Human Anatomy & Biology
Not just a drawing course on human anatomy, either. A real, honest-to-goodness human anatomy and biology course, preferably one targeted towards med students. Get in there, right down in the meat of it. Learn the human body from the inside out. Learn what makes it tick, what makes it push and pull, until you know it so well that you could draw it in your sleep. Understanding how the body works in all its complexity will help you capture realism when you're drawing it in its cartoon simplicity. It might even spark an interest in medical animation.
Animal Anatomy & Biology
Animals don't move the way people do. They aren't put together the way people are. You can watch Animal Planet all day and never quite understand the complex interactions of musculature that creates that particular motion we identify as feline, serpentine, or any of the distinctive movements we associate with certain animals. An elective class in animal biology can help you understand their skeletal shapes, how to draw them, how they work from the inside out, the same as with human anatomy and biology.
Mechanical Drafting
Drawing machines is at once insanely difficult and ridiculously simple.

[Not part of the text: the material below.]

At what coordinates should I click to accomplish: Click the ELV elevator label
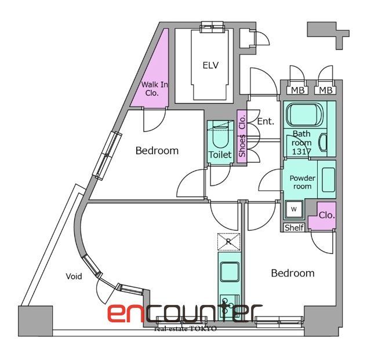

Machines are generally uniform curves and straight lines, easy to draw, but interlocked into a complex matrix of moving parts that require a great deal of perspective work to draw properly. You'll learn a lot about drawing machinery and mechanical objects in a mechanical drafting course, more than you will in the week or so you might spend on it in a general art course. You'll be able to apply that when animating mechanical objects, so your cars will actually look like cars and not balloon animals, and your giant mechas will look like fearsome robots instead of poorly-cast plastic mold toys. Want to take it a step further? Take auto shop. Don't just learn how to draw machinery; learn how it fits together with hands-on practice, and apply that knowledge to improve your drawings.
Theatre
Theatre is about storytelling. So is animation. Participating in theatre can teach you a lot about how to plan a story in all its acts and scenes - but there are added advantages, as well. Working with props and sets can teach you about laying out scenes. Working with stage lighting can teach you about painting in the proper lighting in your animations to set the tone. Watching actors and actresses learn to convey emotion with their voices, expressions, and body language so they can be understood even in the furthest balconies can help you learn how to infuse that emotion into your animated characters. You can further enhance that by branching into cinematography and film, especially video editing and special effects. Learn the process of filmmaking, the many different tricks that go into creating compelling visual imagery augmented by sound and music, and think about how these techniques can be applied in animation. Just because they're different media doesn't mean they have to play in separate sandboxes.
When you think about it, almost any course can be useful to animation - from horticulture to accounting, because the courses you study are about things that are part of everyday life. And like I said before, animation is about capturing life. So whatever interests you can be used to enhance your animation studies; it's just a matter of taking what you learn and applying it in innovative ways.